Arias is at home and plans to do some work from there.

"Apart from the fever and a soar throat, I feel well and in good shape to carry out my work by telecommuting. I expect to return to all my duties on Monday," he said in a statement.


The H1N1 flu outbreak, declared a pandemic on June 11, has spread around the world since emerging in April and could eventually affect 2 billion people, according to estimates by the U.N. World Health Organization. More than 20 people have died of swine flu in Costa Rica.
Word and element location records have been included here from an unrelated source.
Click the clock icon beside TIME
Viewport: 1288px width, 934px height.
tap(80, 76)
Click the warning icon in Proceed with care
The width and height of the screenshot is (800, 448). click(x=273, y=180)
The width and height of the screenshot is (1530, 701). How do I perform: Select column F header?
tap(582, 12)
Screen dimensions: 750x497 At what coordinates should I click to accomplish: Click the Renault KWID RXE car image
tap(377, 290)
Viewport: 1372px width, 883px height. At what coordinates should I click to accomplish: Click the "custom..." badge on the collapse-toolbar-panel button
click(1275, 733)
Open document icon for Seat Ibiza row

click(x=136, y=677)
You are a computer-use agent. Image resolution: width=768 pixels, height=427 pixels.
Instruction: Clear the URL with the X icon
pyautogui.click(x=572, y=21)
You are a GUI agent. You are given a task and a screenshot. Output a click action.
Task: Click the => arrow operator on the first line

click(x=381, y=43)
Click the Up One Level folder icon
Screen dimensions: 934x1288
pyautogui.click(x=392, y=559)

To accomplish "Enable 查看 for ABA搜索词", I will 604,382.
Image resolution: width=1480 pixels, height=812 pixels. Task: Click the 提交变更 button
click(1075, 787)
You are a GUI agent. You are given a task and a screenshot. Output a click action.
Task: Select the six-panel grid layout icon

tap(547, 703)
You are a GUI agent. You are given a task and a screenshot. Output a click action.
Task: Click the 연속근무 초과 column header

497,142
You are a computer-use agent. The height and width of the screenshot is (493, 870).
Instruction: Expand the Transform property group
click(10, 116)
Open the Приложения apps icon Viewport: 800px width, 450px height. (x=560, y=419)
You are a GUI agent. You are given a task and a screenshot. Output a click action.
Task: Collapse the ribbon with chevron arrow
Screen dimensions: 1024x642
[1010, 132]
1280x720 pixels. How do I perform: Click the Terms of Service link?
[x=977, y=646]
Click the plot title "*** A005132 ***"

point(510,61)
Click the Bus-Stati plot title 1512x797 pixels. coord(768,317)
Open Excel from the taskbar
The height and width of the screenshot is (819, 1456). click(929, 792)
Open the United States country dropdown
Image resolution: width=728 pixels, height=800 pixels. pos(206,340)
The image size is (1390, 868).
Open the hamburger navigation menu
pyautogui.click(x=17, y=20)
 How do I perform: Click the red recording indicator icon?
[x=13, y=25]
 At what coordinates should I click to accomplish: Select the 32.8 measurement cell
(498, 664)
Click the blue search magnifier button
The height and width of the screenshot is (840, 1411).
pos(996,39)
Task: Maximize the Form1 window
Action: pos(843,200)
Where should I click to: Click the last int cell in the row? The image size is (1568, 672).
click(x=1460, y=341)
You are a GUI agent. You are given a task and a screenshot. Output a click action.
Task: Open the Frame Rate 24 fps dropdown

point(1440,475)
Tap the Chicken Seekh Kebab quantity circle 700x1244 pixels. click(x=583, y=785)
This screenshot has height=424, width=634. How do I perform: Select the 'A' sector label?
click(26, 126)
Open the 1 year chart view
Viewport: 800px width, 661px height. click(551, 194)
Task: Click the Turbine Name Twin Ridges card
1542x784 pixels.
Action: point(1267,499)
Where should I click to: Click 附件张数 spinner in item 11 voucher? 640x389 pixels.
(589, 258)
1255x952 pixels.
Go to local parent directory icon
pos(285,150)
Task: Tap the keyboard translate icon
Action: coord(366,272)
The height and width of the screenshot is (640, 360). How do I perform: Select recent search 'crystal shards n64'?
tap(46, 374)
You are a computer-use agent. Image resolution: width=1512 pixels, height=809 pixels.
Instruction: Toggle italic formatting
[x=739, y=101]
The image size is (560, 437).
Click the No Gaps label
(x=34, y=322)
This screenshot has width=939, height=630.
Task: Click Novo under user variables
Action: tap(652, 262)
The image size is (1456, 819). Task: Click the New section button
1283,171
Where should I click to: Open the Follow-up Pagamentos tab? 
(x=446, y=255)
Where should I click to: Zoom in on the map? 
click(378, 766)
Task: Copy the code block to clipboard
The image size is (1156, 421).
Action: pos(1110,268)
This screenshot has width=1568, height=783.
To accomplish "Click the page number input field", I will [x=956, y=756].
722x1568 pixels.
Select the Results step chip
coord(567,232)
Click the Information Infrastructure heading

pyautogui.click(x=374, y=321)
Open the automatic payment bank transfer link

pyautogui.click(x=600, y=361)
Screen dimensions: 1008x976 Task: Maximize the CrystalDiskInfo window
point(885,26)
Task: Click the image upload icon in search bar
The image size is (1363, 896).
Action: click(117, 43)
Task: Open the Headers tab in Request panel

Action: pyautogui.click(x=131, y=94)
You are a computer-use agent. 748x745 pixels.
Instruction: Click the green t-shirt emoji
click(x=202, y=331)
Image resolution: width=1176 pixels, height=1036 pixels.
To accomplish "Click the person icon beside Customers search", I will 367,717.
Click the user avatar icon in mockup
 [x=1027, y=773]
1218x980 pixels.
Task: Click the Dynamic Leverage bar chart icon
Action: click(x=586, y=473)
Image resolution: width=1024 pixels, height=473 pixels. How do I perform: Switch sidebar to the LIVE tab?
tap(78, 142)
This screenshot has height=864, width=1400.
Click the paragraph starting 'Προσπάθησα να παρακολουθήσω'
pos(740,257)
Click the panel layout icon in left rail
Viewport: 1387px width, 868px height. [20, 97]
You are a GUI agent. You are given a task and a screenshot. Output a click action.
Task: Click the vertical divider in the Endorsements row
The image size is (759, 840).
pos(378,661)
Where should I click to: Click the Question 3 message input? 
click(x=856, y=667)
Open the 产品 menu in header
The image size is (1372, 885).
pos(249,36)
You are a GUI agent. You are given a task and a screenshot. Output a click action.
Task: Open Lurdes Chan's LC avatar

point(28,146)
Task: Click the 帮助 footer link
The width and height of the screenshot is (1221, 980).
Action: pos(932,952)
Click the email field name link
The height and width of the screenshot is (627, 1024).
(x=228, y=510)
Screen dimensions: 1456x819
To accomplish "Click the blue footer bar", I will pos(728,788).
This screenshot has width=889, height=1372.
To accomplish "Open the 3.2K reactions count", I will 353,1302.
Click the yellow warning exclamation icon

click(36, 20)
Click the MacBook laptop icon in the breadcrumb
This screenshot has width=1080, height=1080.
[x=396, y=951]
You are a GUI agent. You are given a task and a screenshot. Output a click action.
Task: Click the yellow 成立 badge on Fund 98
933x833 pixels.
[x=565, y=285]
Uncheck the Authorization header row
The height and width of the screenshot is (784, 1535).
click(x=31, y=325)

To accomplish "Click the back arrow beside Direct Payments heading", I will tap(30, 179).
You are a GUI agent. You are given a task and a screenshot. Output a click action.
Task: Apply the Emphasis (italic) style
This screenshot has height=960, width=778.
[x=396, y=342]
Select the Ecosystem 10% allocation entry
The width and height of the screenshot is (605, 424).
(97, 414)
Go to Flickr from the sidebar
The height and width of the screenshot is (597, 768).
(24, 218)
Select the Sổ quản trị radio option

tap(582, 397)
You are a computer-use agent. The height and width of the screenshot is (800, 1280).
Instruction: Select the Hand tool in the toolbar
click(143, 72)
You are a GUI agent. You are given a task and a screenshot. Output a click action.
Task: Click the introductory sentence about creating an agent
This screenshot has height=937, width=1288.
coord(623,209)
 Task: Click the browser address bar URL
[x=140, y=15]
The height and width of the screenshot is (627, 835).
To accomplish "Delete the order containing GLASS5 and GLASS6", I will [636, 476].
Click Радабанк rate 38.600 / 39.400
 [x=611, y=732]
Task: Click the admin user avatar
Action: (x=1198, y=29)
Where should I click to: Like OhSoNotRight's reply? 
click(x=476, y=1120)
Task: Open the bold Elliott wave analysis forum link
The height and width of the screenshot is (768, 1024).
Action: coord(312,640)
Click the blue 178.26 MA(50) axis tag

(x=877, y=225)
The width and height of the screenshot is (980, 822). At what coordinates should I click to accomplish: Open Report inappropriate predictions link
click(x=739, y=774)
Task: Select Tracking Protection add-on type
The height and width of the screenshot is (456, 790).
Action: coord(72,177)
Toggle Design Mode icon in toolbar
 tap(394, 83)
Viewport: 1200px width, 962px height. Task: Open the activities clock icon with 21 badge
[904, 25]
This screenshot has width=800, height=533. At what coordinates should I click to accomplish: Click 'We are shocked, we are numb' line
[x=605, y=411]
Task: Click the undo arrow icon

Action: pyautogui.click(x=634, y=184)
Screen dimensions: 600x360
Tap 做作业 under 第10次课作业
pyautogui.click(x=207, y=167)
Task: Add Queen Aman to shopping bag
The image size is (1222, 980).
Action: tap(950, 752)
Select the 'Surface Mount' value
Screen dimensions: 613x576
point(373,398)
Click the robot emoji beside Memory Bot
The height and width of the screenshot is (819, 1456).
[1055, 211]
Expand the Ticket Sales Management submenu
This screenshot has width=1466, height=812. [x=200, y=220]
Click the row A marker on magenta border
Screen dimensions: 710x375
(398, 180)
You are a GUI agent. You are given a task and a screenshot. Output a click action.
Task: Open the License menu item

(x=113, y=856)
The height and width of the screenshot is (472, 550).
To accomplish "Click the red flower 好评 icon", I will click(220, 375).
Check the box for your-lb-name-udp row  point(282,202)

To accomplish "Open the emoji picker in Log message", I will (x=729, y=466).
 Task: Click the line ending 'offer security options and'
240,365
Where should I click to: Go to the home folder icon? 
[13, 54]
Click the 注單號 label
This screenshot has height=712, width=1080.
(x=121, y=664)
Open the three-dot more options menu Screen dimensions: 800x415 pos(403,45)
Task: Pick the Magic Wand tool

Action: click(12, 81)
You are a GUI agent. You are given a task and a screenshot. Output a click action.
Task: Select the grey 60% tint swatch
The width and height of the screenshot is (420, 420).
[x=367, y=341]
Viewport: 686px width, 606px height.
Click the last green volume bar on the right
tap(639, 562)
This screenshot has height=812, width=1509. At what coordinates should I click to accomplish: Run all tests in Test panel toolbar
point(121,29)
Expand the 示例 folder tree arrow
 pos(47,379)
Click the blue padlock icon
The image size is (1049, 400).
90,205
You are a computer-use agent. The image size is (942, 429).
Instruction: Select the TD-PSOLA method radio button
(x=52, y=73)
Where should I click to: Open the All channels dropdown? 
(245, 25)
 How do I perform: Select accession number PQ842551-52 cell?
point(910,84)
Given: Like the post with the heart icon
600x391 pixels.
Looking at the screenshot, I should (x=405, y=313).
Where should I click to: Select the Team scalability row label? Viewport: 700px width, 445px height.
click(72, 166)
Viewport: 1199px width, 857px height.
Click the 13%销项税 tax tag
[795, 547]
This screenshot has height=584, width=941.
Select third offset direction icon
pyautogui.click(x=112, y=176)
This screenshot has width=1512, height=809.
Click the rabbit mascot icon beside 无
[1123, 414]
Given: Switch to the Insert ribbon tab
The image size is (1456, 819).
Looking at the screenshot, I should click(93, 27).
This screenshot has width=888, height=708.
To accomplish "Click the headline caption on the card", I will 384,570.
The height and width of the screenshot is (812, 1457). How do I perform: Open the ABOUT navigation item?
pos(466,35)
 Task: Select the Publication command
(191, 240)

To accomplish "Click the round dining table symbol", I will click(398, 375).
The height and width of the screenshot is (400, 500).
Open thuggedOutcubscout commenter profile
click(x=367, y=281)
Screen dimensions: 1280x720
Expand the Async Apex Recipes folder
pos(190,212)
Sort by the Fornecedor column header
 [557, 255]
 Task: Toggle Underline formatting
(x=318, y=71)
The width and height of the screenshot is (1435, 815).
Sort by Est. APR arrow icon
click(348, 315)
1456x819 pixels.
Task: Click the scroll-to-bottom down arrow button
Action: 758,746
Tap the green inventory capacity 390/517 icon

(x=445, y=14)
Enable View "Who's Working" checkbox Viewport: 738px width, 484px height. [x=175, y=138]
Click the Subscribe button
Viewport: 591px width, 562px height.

Arias suffers from asthma. While the vast majority of swine flu cases have not been serious, infected people who have other medical conditions are most susceptible to complications.

"The tests ... show that there is no other complication," Information Minister Mayi Antillon said.

Some of the president's duties have been given to Cabinet ministers for the moment.

Last month, Arias brokered talks to try to end a political crisis in Honduras after President Manuel Zelaya was ousted in a coup on June 28.

Negotiations broke down two weeks ago over whether Zelaya can return to power and Arias' illness is unlikely to affect the situation in Honduras.

Arias won the Nobel prize in 1987 for a peace plan to end Central American civil wars and guerrilla conflicts.

He first served as president from 1986-90 and was re-elected in 2006 on a promise to end corruption and take the small country into a Central American free trade pact with the United States.

Arias broke Costa Rica's decades-old diplomatic relations with Taiwan in 2007 to establish ties with rival Beijing, saying his country could no longer ignore China's growing power in the world.

Doctors ordered Arias last year to stop talking for a month due to a vocal chord ailment. He communicated by writing and typing.